Используется примесь дидезоксинуклеотидов - ddNTP (у них нет OH-группы у 3’-атома углерода), которая добавлялась к обычным дезоксинуклеотидам. И при синтезе ДНК in vitro это приводит к прекращению синтеза цепи в позиции, в которой вставился ddNTP. Через позицию 3’ идет присоединение нуклеотида к строящейся молекуле ДНК. Но если на 3`- конце не будет гидроксильной группы, а будет водород, то синтез дальше не пойдет – он будет терминирован.
Это используется следующим образом. У нас есть матрица (нить ДНК), которую надо секвенировать. Если идет синтез, и в первой позиции матрицы стоит А, то может встроиться обычный Т и синтез пойдет дальше, а может встроиться ddТTP и синтез дальше не пойдет. Произойдет обрыв цепи, а полученный синтезированный фрагмент займет при фракционировании определенную позицию согласно своему размеру. Следующий обрыв будет соответствовать второй букве секвенируемой нити, и также займет свою позицию согласно длине при фракционировании на электрофорезе и т.д. И так по каждому нуклеотиду. Так мы восстановим последовательность нуклеотидов в секвенируемой нити ДНК.

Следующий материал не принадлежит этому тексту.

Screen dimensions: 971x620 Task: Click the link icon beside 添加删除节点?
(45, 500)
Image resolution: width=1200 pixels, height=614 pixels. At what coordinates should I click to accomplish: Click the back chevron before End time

Рис. 3,10 Чтение последовательности ДНК.
(а) радиоавтограф части геля с сиквенсом, и
(б) отслеживание радиоавтографа. Каждая полоса соответствует реакции, содержащей один из четырех ddNTPs используемых методику секвенирования ДНК обрывом цепи. Последовательность считывается с нижней части геля, каждый последующий фрагмент на один нуклеотид больше, чем предыдущий. Несколько сотен оснований можно прочитать на хорошем радиоавтографе, хотя могут быть и неясные участки и, следовательно, их необходимо переделать. Обычно любой кусок ДНК секвенируется несколько раз для получения наилучших из возможных результатов.